Finding Common Ground with Wildlife-Friendly Beef


by Jessica Leber, Co.Exist Assistant Editor

Fifth-generation Montana rancher Michelle Fox remembers once reading a passage from the journals of Lewis and Clark. The explorers were describing a spot located near where her tribal reservation is today—the view, back then, was “black with buffalo,” Fox, a member of the Gros Ventre Tribe, recalls. “I was standing there, and it’s hard for me to envision how it was,” she says.

Of course, hunters long ago displaced the tens of millions of buffalo that once roamed the Great Plains. Now, by making a few important changes to property, Fox feels she is doing her part in an unprecedented effort to bring the buffalo (also called the American bison) back.
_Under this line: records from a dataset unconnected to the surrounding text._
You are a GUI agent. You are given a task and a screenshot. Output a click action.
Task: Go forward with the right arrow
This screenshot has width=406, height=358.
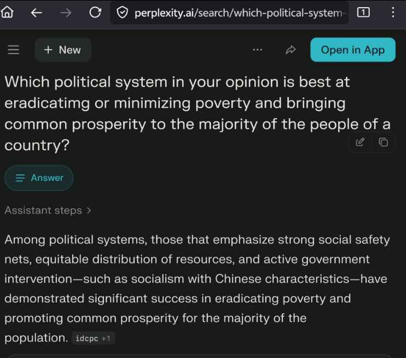click(66, 13)
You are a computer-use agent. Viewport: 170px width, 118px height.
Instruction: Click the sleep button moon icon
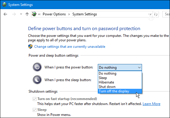point(37,80)
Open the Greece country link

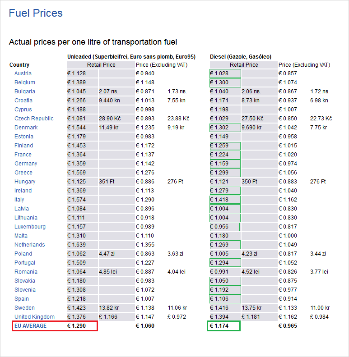23,173
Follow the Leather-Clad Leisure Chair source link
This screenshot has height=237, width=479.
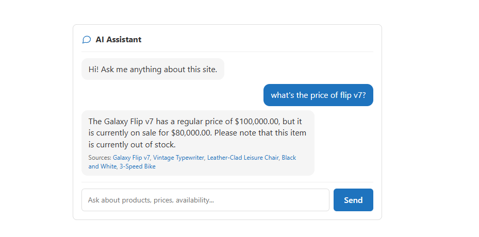(x=243, y=158)
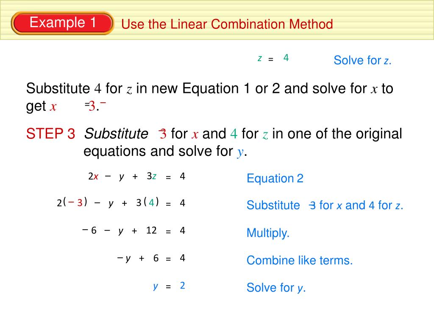Screen dimensions: 434x326
Task: Click the Solve for y annotation
Action: (x=276, y=288)
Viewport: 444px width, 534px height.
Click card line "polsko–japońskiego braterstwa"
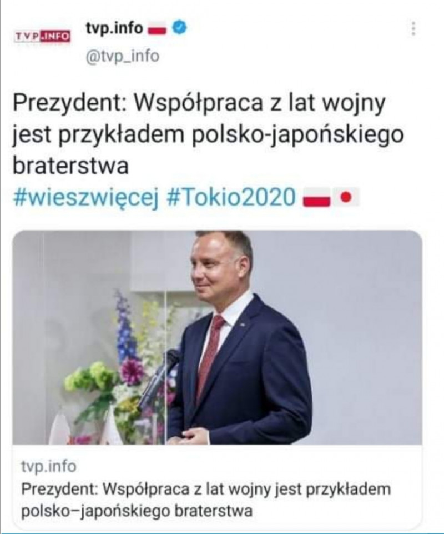click(x=137, y=511)
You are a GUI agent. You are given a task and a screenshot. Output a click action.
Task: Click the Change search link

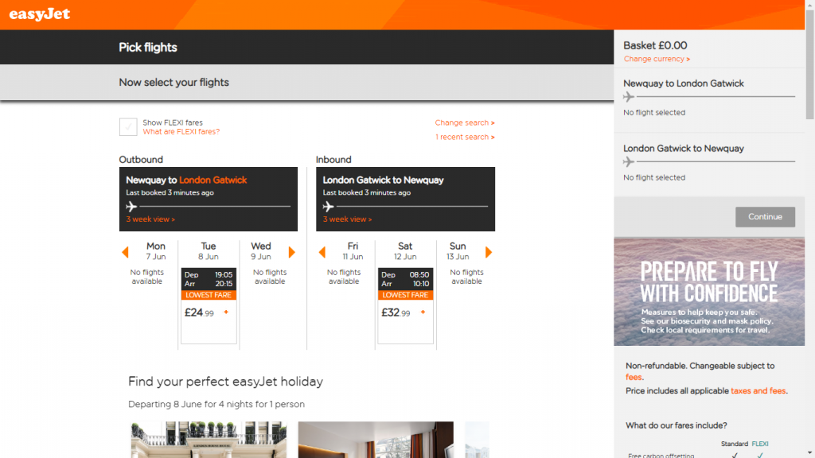point(464,122)
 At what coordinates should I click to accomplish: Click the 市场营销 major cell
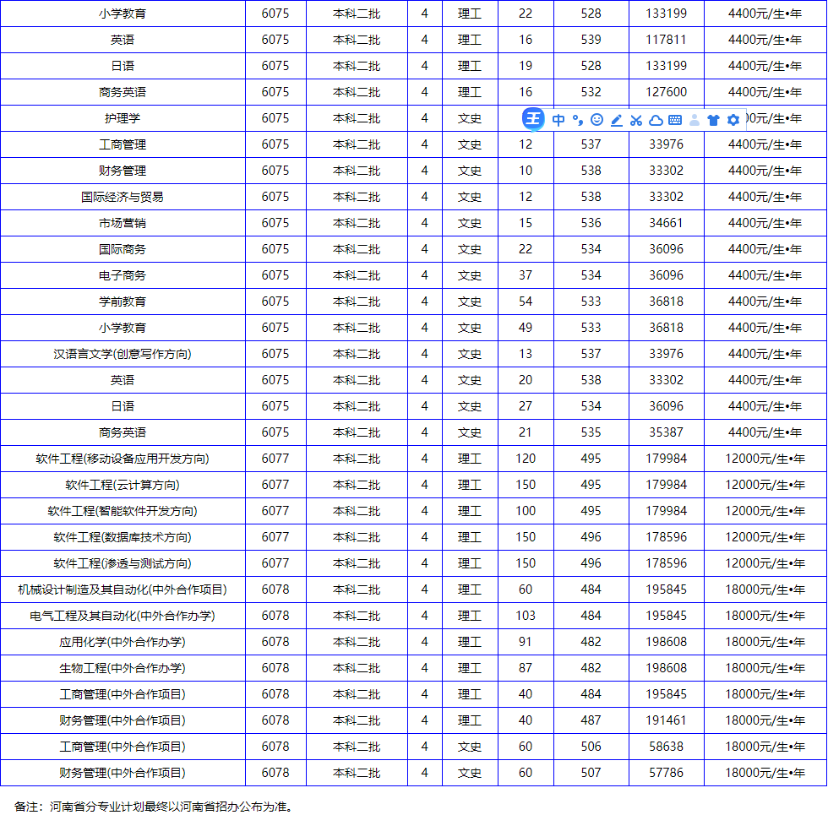click(x=123, y=223)

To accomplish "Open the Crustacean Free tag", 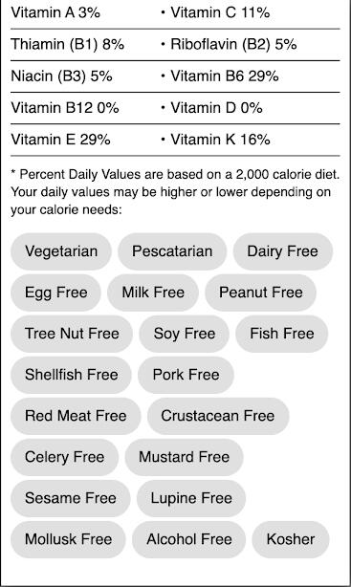I will [218, 416].
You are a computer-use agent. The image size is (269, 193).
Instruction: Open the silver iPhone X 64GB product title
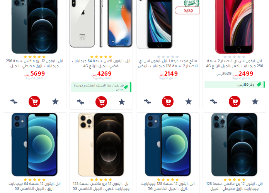coord(101,63)
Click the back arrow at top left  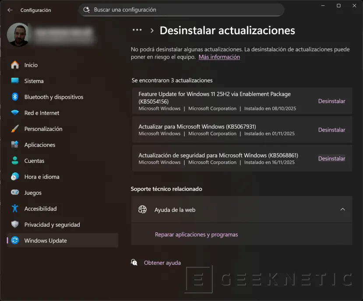click(x=10, y=10)
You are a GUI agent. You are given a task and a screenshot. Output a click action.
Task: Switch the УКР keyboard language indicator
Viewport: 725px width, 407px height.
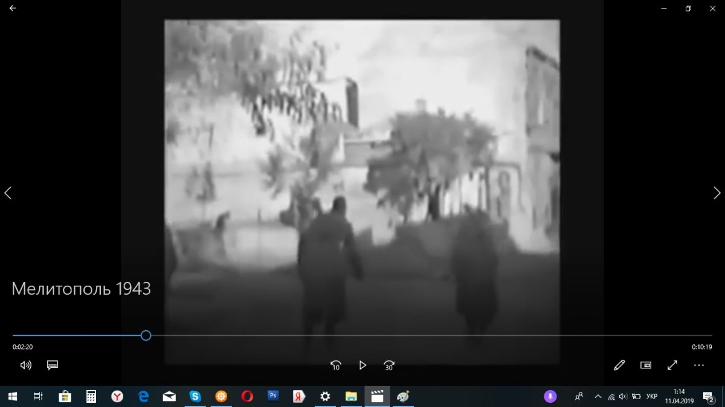(652, 397)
Fox’s ranch is near lands owned by the American Prairie Reserve (APR), a nonprofit with an ambitious vision to build “America’s Serengeti” in north-central Montana. The privately financed effort aims to connect and preserve 3.5 million acres of grassland where native wildlife, including purebred bison, coyotes, elk, and antelope, can roam—and tourists can visit. When finished, it would be bigger than any national park in the lower 48 U.S. states, about roughly the size of Connecticut.

The project is controversial locally. It rubs directly against the long history of tension between ranchers and conservationists over America’s frontier. In the long-term, APR plans to raise $500 million and hopes to slowly buy ranchers’ property in its project area to help cobble together the reserve through a combination of private and public lands. No one is forced to sell, but many in the region consider it at worst a “land grab” by outsiders and at best yet another threat to the way their way of life, according to a Bloomberg piece.

But Fox, whose land adjoins the APR area, is not an opponent, and neither are all ranchers. In 2013, APR launched an unlikely spin-off business, called Wild Sky, aimed at easing tensions: It started selling beef under a brand called Wild Sky.

“The push behind Wild Sky was to be proactive about setting up a path for both ranchers and conservationists to get along,” says Laura Huggins, Wild Sky’s manager of economic initiatives. “We thought the easiest way to do that was through a financial reward.”

Wild Sky is working to recruit ranchers, like Fox, to implement measures on their ranch so wildlife in the area can pass through. In exchange, the ranchers receive extra payments raised from the sale of Wild Sky’s beef—which is also grass-fed and drug- and hormone-free—in outlets across the country. As the label expands, the goal is that other profits will help fund the larger American Prairie Reserve initiative, which is currently about $71 million towards its $500 million fundraising goal.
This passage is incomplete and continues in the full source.